The concept of "Continuous Architecture" as expressed by Erder and Pureur is not a framework or methodology, but a set of six principles and a comprehensive toolbox of good architecture practices, which are presented in a well structured and logical format. Thus the book can be read well from cover to cover as well as being used as a reference study for specific day to day problems.
After a brief introduction of the six principles, the book covers out of the view of (enterprise) architects the topics Requirement Management, Architecture Evolution, Continuous Delivery, and Architecture Validation. For each topic the authors deliver a brief explanation of the problem domain, as well as a proposed solution in the context of their Continuous Architecture concept, which is finally probed against the six principles. Followed by a fictional case study, a deeper pseudo-psychological view on the role of the Continuous Architect, Continuous Architecture in the Enterprise and Enterprise Services.
All in all the book offers a quite useful set of tools and practices without being dogmatic on their usage. Up to this point it could have been a 4-stars-rating... if they wouldn't have put the word "agile" into the subtitle of the book. This raised expectations on my side, which they didn't fulfill.
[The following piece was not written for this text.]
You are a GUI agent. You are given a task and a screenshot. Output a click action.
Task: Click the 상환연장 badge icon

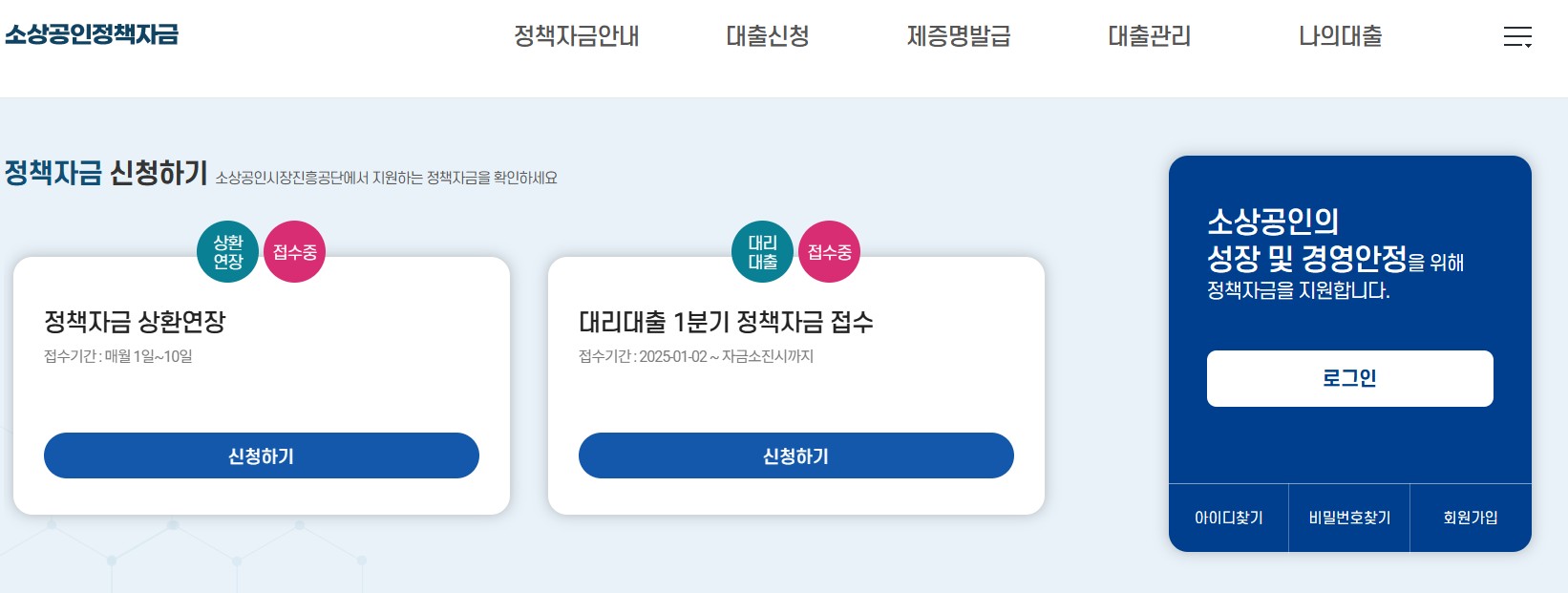pyautogui.click(x=227, y=252)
One would think, that a book about "sustainable architecture in an agile [...] world" would evolve on the concepts of the Manifesto for Agile Software Development, or at least challenge its views and concepts against it. But far from it, the only mention of the Manifesto is the statement, that the authors don't believe that the eleventh principle behind the Manifesto ("The best architectures, requirements, and designs emerge from self-organizing teams.") is applicable to the enterprise architecture world, but leads to unmanageable and wasteful amounts of refactoring.
It's also worth mentioning, that whenever the authors refer to "Agile", they really refer to the Scaled Agile Framework (SAFe), which is in my humble opinion a rather limited view on agility.